Warning: This paper consists of examples representing regional biases in Indian regions that might be offensive towards a particular region. While social biases corresponding to gender, race, socio-economic conditions, etc., have been extensively studied in the major applications of Natural Language Processing (NLP), biases corresponding to regions have garnered less attention. This is mainly because of (i) difficulty in the extraction of regional bias datasets, (ii) disagreements in annotation due to inherent human biases, and (iii) regional biases being studied in combination with other types of social biases and often being under-represented. This paper focuses on creating a dataset IndRegBias, consisting of regional biases in an Indian context reflected in users' comments on popular social media platforms, namely Reddit and YouTube. We carefully selected 25,000 comments appearing on various threads in Reddit and videos on YouTube discussing trending topics on regional issues in India. Furthermore, we propose a multilevel annotation strategy to annotate the comments describing the severity of regional biased statements.
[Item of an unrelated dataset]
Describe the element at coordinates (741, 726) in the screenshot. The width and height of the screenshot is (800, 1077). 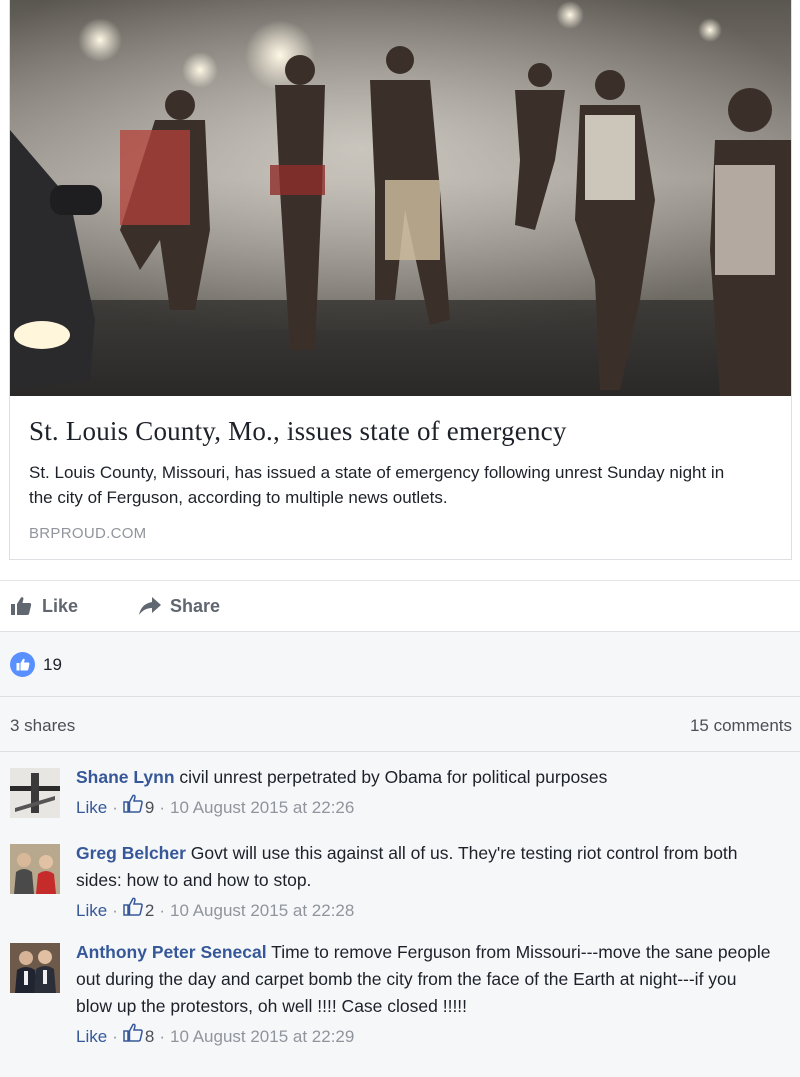
I see `comments-count: 15 comments` at that location.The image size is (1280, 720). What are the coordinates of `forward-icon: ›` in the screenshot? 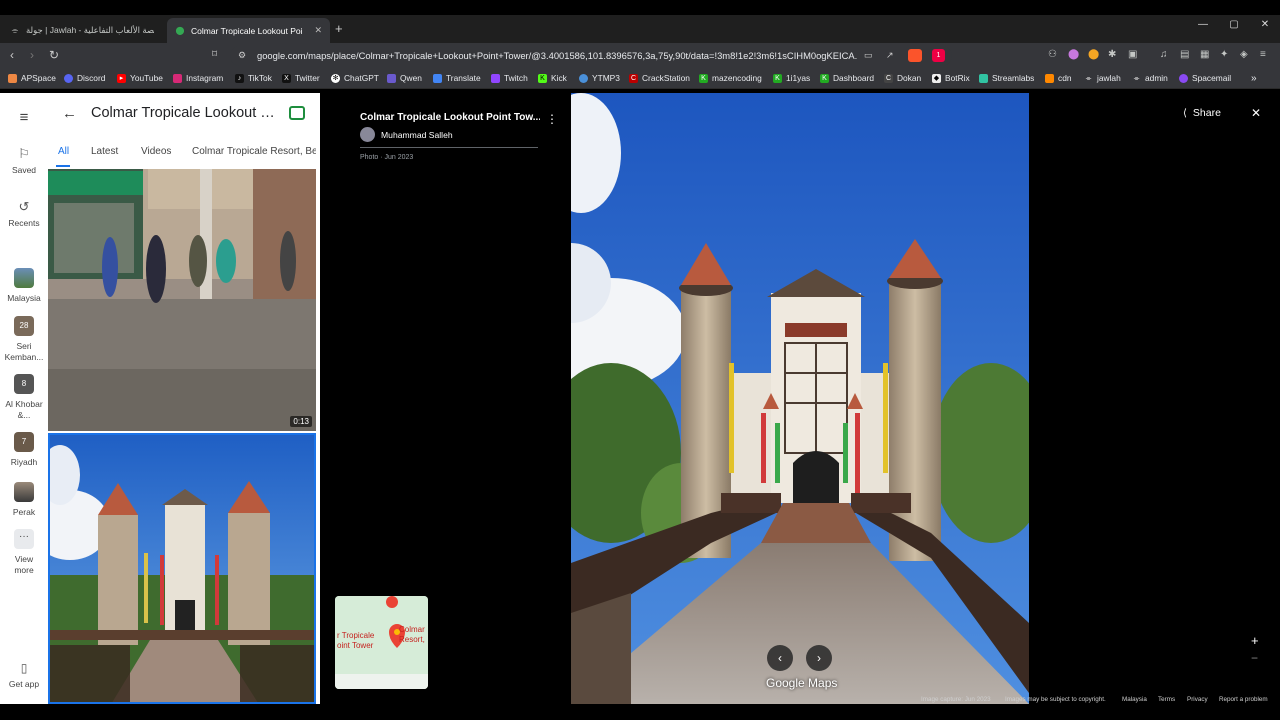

To detect the presence of regional bias and its severity in IndRegBias, we evaluate open-source Large Language Models (LLMs) and Indic Language Models (ILMs) using zero-shot, few-shot, and fine-tuning strategies. We observe that zero-shot and few-shot approaches show lower accuracy in detecting regional biases and severity in the majority of the LLMs and ILMs. However, the fine-tuning approach significantly enhances the performance of the LLM in detecting Indian regional bias along with its severity.